Does anyone have free/cheap land they can offer to a group of conscientious, eco minded earth warriors. Who want nothing more than to return to a more cohesive way of living. To grow their food together and grow as a community. These people are some of the strongest most fascinating people i have ever met but they were never intended for this type of world. They have come from traumatic backgrounds and most have tried to kill themselves. Not because they want to die, but because this world, well... the main stream western world makes no sense to them. The idea of working in a job they hate for 60 years for some piece of **** company that wants you to be a productive little cog is so counter to what their instincts are telling them they would rather die than exist here. It is my responsibility to find this land, but i am letting them and myself down and now I don't know what else to do. I was a foster child and don't really have a relationship with my family. I have never received a penny in inheritance and would never get any money from them. Everything I have done I did by myself. I left school at 15 and home (my father found me in foster care at 14) at 16. Please don't think I haven't been trying. I have not stopped working, hussling, what ever you want to call it. I have run bars, nightclubs, hotels, started festivals, opened hostels I even started and ran the worlds largest zombie simulation in America. But somehow all the way through this there was someone skimming money, or taking advantage or a twist of fate. I was told to invest my money in bitcoin which i did.....just before it crashed....I built a tattoo studio in Thailand which was literally stolen by corrupt police officials and last year i put everything i had left into a new studio in Vietnam then, 1 week before opening, the borders closed and the world was put on quarantine.
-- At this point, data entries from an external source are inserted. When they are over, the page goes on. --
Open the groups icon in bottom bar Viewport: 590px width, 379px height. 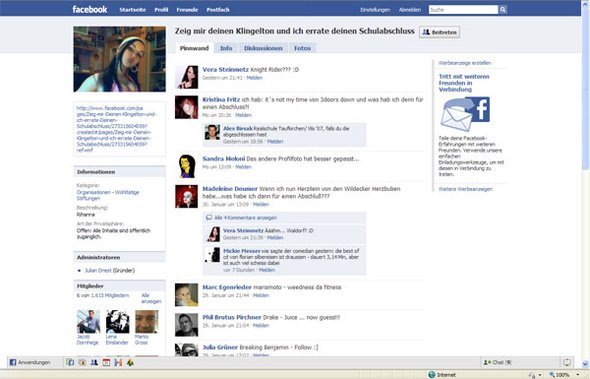point(94,362)
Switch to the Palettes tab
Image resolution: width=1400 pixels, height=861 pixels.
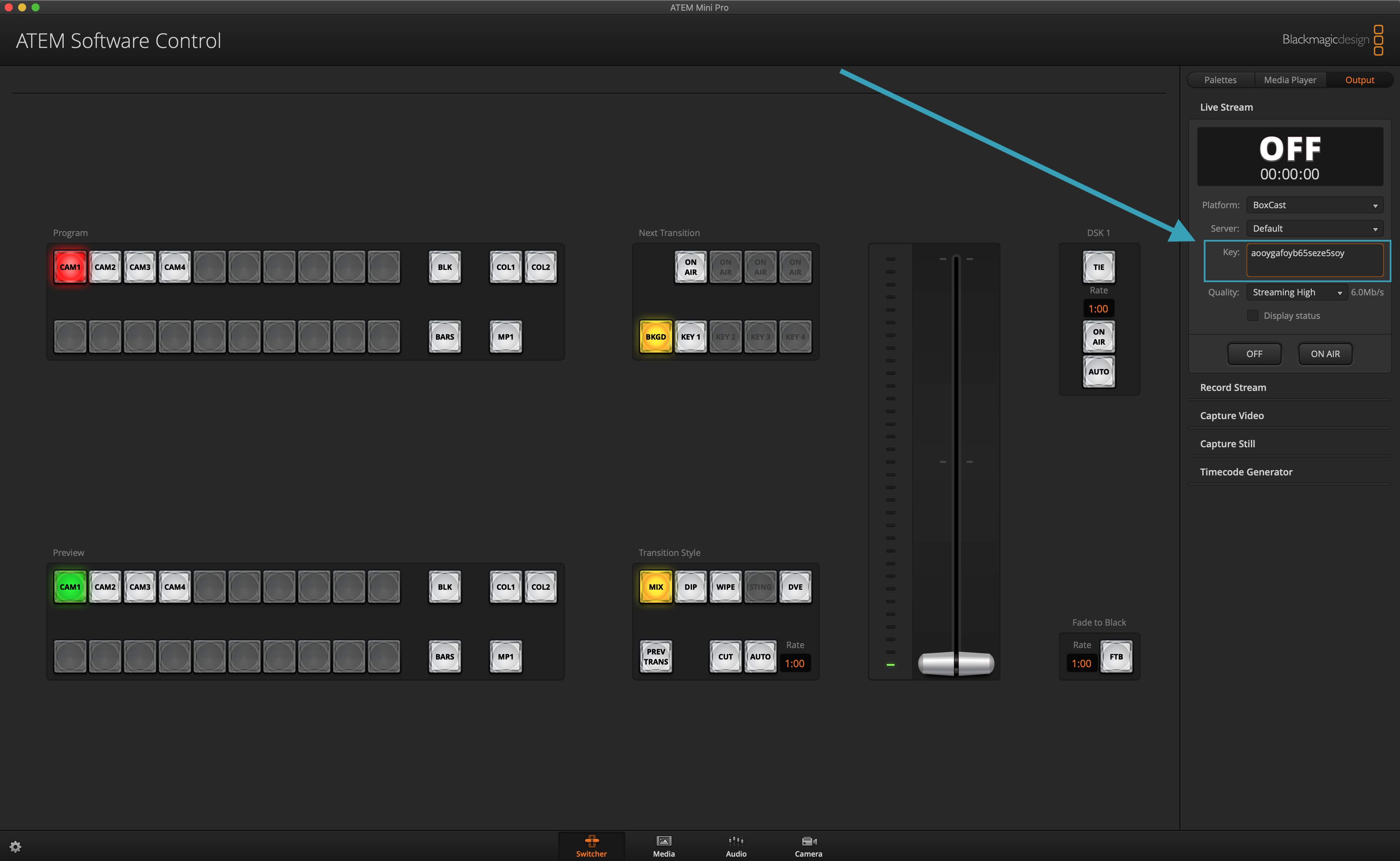[1220, 80]
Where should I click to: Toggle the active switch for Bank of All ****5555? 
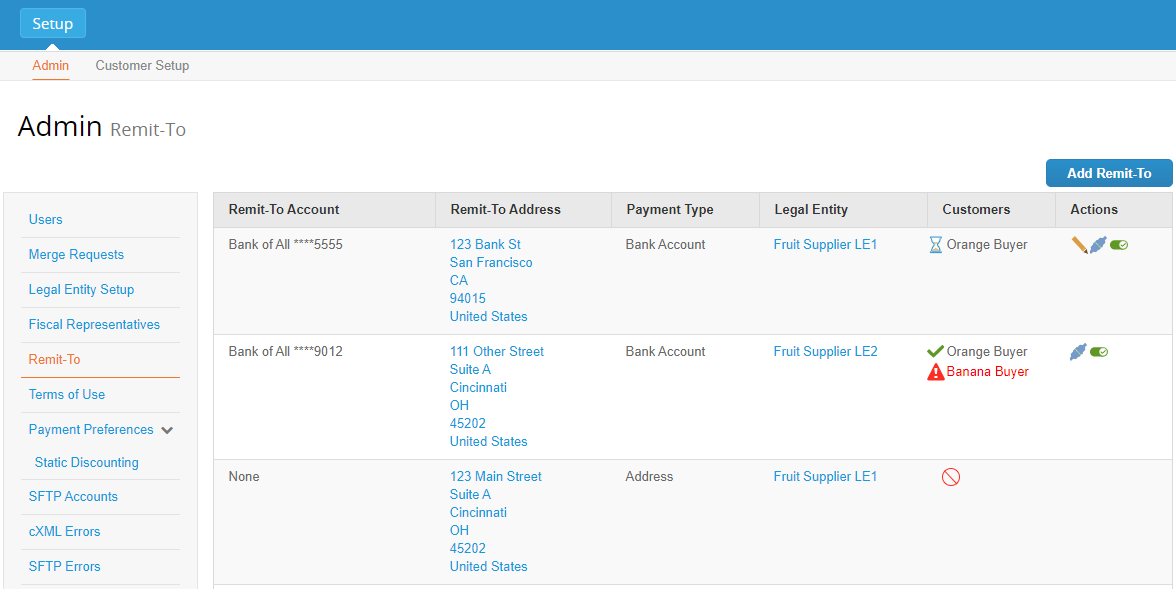point(1119,245)
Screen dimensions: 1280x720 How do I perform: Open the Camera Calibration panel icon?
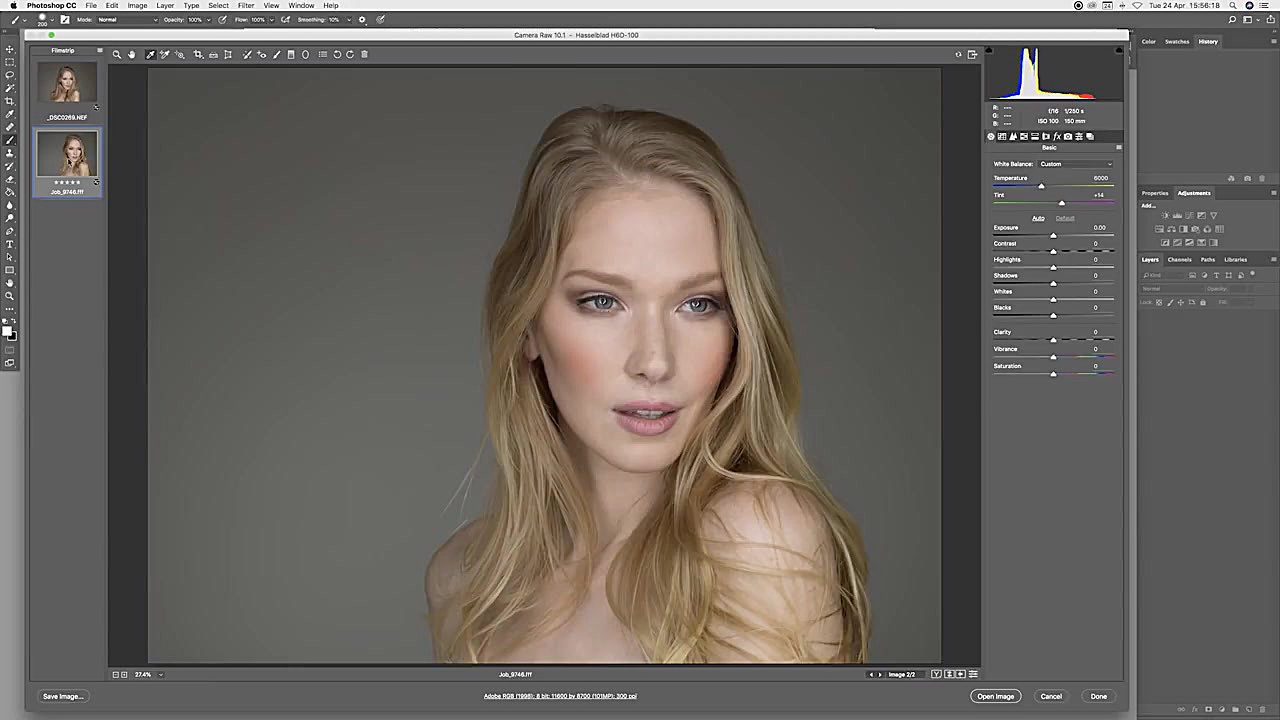click(1068, 137)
The island booted out all westerners and the land owners turned my studio into a guest house. 
If there is anyone out there who can feel my plight, who resonates with our struggle, if you feel like you can help; this is me , asking for help. I no longer have my pride getting in the way. If you have the spare space then let us use it, if you inherited land you don't need, then give it to us. You have too much money and are sick of spending it on new model cars or package holidays to the carribean then give it to us. We will always make sure there is a home for you with us. I have the components of something very very special. A group of people all different ages, ethnicities and backgrounds, all at an amazing part of their journey. No ego, no judgements, no competing, just love, acceptance and support. Please help us find our land.
Mark Stone
antkiller at hotmail dot com
IG ritual_ink_tattoos


----------



## Mike van Loon (Sep 10, 2020)

Where do you want this land?


----------